■ Data provided:
** start **
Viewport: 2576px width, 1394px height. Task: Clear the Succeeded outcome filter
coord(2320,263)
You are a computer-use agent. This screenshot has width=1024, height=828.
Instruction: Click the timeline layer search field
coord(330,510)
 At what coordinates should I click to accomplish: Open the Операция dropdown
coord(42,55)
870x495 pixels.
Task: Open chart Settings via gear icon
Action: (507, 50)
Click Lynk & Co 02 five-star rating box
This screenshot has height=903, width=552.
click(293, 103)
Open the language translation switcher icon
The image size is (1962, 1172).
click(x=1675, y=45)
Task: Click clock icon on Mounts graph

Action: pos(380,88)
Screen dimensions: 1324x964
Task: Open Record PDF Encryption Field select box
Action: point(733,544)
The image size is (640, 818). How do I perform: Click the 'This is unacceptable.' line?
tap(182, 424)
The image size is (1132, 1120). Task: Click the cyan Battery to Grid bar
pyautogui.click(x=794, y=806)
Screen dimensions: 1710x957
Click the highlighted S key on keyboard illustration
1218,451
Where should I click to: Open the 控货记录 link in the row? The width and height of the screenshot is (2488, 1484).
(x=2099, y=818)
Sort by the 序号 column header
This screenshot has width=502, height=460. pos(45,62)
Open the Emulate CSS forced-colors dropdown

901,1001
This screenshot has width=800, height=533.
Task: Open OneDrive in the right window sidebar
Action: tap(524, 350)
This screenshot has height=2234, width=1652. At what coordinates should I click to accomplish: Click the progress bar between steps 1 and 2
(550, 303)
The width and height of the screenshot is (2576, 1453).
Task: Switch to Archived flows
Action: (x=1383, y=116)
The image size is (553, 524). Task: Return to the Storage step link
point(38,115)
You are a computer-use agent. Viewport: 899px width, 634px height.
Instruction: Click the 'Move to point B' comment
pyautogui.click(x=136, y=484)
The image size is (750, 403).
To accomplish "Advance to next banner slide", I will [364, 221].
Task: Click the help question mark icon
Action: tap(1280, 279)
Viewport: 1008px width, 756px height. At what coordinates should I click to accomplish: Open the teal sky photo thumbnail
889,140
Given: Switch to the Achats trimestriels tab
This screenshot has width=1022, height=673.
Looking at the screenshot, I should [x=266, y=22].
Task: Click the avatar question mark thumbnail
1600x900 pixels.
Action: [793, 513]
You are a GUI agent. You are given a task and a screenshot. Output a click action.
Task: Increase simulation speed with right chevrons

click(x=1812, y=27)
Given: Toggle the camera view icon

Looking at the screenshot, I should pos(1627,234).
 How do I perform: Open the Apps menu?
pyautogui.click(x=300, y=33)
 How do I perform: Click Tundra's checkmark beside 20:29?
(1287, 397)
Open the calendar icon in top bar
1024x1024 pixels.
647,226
** end **
■ Directive: Render all of the lines above as a JSON array of strings, one string per line, skipping any blank lines.

■ Worked solution:
[
  "Viewport: 2576px width, 1394px height. Task: Clear the Succeeded outcome filter",
  "coord(2320,263)",
  "You are a computer-use agent. This screenshot has width=1024, height=828.",
  "Instruction: Click the timeline layer search field",
  "coord(330,510)",
  " At what coordinates should I click to accomplish: Open the Операция dropdown",
  "coord(42,55)",
  "870x495 pixels.",
  "Task: Open chart Settings via gear icon",
  "Action: (507, 50)",
  "Click Lynk & Co 02 five-star rating box",
  "This screenshot has height=903, width=552.",
  "click(293, 103)",
  "Open the language translation switcher icon",
  "The image size is (1962, 1172).",
  "click(x=1675, y=45)",
  "Task: Click clock icon on Mounts graph",
  "Action: pos(380,88)",
  "Screen dimensions: 1324x964",
  "Task: Open Record PDF Encryption Field select box",
  "Action: point(733,544)",
  "The image size is (640, 818). How do I perform: Click the 'This is unacceptable.' line?",
  "tap(182, 424)",
  "The image size is (1132, 1120). Task: Click the cyan Battery to Grid bar",
  "pyautogui.click(x=794, y=806)",
  "Screen dimensions: 1710x957",
  "Click the highlighted S key on keyboard illustration",
  "1218,451",
  "Where should I click to: Open the 控货记录 link in the row? The width and height of the screenshot is (2488, 1484).",
  "(x=2099, y=818)",
  "Sort by the 序号 column header",
  "This screenshot has width=502, height=460. pos(45,62)",
  "Open the Emulate CSS forced-colors dropdown",
  "901,1001",
  "This screenshot has width=800, height=533.",
  "Task: Open OneDrive in the right window sidebar",
  "Action: tap(524, 350)",
  "This screenshot has height=2234, width=1652. At what coordinates should I click to accomplish: Click the progress bar between steps 1 and 2",
  "(550, 303)",
  "The width and height of the screenshot is (2576, 1453).",
  "Task: Switch to Archived flows",
  "Action: (x=1383, y=116)",
  "The image size is (553, 524). Task: Return to the Storage step link",
  "point(38,115)",
  "You are a computer-use agent. Viewport: 899px width, 634px height.",
  "Instruction: Click the 'Move to point B' comment",
  "pyautogui.click(x=136, y=484)",
  "The image size is (750, 403).",
  "To accomplish \"Advance to next banner slide\", I will [364, 221].",
  "Task: Click the help question mark icon",
  "Action: tap(1280, 279)",
  "Viewport: 1008px width, 756px height. At what coordinates should I click to accomplish: Open the teal sky photo thumbnail",
  "889,140",
  "Given: Switch to the Achats trimestriels tab",
  "This screenshot has width=1022, height=673.",
  "Looking at the screenshot, I should [x=266, y=22].",
  "Task: Click the avatar question mark thumbnail",
  "1600x900 pixels.",
  "Action: [793, 513]",
  "You are a GUI agent. You are given a task and a screenshot. Output a click action.",
  "Task: Increase simulation speed with right chevrons",
  "click(x=1812, y=27)",
  "Given: Toggle the camera view icon",
  "Looking at the screenshot, I should pos(1627,234).",
  " How do I perform: Open the Apps menu?",
  "pyautogui.click(x=300, y=33)",
  " How do I perform: Click Tundra's checkmark beside 20:29?",
  "(1287, 397)",
  "Open the calendar icon in top bar",
  "1024x1024 pixels.",
  "647,226"
]